## PROBLEM REQUIREMENTS:
A single number is the expected answer: the count of lines in the listing that hold the word "Reload".

## RECORDS:
········
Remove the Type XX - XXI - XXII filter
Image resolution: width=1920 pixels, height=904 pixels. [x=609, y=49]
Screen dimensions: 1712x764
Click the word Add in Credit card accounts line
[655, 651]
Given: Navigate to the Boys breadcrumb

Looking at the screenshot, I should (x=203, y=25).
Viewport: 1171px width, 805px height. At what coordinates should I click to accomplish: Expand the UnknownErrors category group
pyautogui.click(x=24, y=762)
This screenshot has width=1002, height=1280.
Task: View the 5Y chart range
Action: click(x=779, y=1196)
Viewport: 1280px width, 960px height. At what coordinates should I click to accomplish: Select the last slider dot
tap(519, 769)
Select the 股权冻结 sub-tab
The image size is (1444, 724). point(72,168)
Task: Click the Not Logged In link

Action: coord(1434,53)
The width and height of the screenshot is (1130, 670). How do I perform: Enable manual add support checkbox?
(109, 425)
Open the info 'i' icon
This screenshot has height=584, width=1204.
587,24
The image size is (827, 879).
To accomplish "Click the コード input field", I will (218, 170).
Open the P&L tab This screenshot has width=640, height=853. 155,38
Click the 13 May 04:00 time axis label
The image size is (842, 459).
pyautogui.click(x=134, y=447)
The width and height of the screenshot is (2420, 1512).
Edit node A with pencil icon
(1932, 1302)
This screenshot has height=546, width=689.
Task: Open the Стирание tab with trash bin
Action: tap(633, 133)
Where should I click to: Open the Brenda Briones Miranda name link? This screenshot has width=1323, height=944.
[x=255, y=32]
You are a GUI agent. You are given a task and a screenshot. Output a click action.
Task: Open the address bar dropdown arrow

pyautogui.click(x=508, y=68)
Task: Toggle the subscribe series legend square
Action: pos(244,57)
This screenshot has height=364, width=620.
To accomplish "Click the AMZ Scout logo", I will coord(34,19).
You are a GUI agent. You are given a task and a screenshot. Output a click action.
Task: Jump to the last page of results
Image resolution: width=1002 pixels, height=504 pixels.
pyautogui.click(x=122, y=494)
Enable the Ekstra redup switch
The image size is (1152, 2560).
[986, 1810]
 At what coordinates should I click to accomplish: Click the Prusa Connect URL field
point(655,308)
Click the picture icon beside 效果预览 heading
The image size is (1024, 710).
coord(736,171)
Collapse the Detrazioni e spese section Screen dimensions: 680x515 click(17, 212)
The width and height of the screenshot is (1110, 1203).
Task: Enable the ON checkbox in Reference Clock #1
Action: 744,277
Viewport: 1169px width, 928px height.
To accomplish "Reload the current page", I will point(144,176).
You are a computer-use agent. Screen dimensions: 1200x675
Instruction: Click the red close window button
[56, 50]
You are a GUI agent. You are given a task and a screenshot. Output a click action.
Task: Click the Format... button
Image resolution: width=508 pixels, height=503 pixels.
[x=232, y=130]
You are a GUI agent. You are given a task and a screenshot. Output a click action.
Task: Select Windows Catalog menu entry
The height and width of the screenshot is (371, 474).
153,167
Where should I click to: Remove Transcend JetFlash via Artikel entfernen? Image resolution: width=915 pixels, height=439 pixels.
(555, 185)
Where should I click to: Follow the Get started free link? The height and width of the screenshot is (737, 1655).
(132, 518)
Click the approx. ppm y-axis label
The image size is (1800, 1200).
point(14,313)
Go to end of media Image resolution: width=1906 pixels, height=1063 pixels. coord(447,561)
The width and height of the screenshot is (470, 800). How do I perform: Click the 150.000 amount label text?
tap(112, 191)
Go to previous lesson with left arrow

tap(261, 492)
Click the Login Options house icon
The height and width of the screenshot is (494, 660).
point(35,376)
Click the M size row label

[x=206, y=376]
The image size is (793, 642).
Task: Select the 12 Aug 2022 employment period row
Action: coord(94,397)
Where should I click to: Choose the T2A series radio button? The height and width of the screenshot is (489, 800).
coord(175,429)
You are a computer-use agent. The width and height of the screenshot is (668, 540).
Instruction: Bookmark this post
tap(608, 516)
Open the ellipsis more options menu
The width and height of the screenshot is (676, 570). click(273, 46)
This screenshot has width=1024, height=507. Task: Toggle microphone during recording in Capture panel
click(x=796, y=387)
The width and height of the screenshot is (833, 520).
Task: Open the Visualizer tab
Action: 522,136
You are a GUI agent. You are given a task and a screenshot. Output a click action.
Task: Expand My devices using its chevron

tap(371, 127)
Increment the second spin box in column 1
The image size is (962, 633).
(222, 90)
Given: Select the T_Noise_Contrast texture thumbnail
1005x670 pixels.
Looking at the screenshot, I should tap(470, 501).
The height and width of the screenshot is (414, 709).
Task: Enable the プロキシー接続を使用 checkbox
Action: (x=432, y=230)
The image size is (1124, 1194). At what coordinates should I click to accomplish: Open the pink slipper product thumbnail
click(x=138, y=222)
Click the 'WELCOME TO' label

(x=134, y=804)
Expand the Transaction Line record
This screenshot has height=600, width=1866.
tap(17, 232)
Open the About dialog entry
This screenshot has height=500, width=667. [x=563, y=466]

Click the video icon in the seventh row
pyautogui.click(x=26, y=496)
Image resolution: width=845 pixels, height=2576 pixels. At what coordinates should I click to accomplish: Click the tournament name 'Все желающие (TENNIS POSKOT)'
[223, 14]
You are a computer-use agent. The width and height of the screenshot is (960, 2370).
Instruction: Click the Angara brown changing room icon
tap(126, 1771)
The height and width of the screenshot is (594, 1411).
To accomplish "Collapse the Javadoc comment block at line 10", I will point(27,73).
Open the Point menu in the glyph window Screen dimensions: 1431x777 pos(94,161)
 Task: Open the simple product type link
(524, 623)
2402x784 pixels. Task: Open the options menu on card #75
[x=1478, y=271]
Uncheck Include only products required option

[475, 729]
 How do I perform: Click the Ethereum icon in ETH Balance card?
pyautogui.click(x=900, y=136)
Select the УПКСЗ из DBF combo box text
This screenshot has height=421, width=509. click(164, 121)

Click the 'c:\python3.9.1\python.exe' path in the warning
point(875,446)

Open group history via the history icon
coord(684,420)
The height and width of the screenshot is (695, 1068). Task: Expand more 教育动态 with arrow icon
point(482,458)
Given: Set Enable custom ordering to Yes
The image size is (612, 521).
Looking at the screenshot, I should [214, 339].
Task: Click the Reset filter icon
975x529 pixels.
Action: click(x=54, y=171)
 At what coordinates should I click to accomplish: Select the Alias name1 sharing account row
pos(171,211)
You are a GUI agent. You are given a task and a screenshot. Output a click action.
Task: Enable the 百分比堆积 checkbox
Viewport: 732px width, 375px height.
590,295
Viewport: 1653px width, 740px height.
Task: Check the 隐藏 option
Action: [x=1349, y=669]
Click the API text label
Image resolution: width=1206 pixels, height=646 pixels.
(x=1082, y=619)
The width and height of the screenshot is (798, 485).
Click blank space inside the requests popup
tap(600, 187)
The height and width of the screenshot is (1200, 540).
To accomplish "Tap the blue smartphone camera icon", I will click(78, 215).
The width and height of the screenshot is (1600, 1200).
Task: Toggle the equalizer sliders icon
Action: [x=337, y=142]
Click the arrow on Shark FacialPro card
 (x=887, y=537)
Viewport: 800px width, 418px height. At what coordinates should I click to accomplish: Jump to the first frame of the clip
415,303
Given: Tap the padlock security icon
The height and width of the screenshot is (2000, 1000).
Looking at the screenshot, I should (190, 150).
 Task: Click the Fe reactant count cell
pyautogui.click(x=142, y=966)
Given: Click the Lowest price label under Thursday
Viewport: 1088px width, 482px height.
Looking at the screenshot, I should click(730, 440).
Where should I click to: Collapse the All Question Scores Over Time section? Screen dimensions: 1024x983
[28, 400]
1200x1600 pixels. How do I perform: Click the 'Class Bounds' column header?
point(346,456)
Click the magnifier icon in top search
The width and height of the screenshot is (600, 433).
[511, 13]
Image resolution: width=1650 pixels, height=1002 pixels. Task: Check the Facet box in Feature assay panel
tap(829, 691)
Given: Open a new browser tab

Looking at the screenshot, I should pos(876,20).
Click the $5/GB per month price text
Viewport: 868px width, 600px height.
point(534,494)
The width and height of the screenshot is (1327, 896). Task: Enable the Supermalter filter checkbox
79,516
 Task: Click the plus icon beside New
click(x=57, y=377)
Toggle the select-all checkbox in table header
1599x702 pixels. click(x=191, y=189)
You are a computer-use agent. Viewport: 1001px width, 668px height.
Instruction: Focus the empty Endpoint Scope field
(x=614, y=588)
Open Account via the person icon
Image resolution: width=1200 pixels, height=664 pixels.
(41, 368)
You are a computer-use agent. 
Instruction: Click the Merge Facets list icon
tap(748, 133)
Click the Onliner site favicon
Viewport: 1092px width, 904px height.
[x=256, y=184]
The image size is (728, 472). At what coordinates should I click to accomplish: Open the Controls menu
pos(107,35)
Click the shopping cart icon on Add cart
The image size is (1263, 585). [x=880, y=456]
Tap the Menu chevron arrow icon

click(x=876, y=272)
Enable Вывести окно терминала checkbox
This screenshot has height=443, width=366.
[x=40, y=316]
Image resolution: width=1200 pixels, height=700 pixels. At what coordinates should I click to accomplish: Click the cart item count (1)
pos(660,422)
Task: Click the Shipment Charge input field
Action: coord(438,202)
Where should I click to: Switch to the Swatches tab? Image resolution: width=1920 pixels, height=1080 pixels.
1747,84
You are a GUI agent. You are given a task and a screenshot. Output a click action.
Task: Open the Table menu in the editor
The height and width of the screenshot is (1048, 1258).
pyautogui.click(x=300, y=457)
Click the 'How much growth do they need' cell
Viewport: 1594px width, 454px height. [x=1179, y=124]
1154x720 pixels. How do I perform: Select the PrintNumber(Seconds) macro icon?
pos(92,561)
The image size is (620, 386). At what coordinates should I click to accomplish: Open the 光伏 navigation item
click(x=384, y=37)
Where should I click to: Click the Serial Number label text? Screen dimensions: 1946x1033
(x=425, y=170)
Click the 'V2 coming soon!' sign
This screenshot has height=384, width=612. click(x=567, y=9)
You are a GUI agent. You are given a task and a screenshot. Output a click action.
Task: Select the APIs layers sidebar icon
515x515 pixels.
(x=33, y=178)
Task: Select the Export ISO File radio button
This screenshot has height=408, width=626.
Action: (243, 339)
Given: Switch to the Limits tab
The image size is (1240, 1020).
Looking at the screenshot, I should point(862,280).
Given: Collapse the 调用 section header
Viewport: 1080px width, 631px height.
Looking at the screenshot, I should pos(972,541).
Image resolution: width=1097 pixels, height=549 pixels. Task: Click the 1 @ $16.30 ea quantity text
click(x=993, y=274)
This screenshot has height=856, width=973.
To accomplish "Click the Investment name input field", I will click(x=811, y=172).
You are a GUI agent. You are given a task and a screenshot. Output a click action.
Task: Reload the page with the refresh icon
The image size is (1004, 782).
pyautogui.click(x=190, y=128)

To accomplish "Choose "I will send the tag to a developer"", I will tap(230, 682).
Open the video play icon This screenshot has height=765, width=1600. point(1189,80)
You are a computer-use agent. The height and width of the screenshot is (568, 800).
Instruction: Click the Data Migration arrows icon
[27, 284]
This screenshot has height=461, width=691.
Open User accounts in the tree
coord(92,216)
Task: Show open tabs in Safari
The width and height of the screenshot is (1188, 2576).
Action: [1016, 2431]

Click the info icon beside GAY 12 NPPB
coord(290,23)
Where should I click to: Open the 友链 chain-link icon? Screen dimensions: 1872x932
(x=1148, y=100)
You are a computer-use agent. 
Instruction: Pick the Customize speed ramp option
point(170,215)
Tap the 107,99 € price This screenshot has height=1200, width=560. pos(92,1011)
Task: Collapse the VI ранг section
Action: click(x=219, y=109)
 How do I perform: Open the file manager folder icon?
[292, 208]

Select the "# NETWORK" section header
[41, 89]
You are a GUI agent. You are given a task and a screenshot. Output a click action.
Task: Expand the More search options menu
········
## ANSWER FOR THIS EXERCISE:
2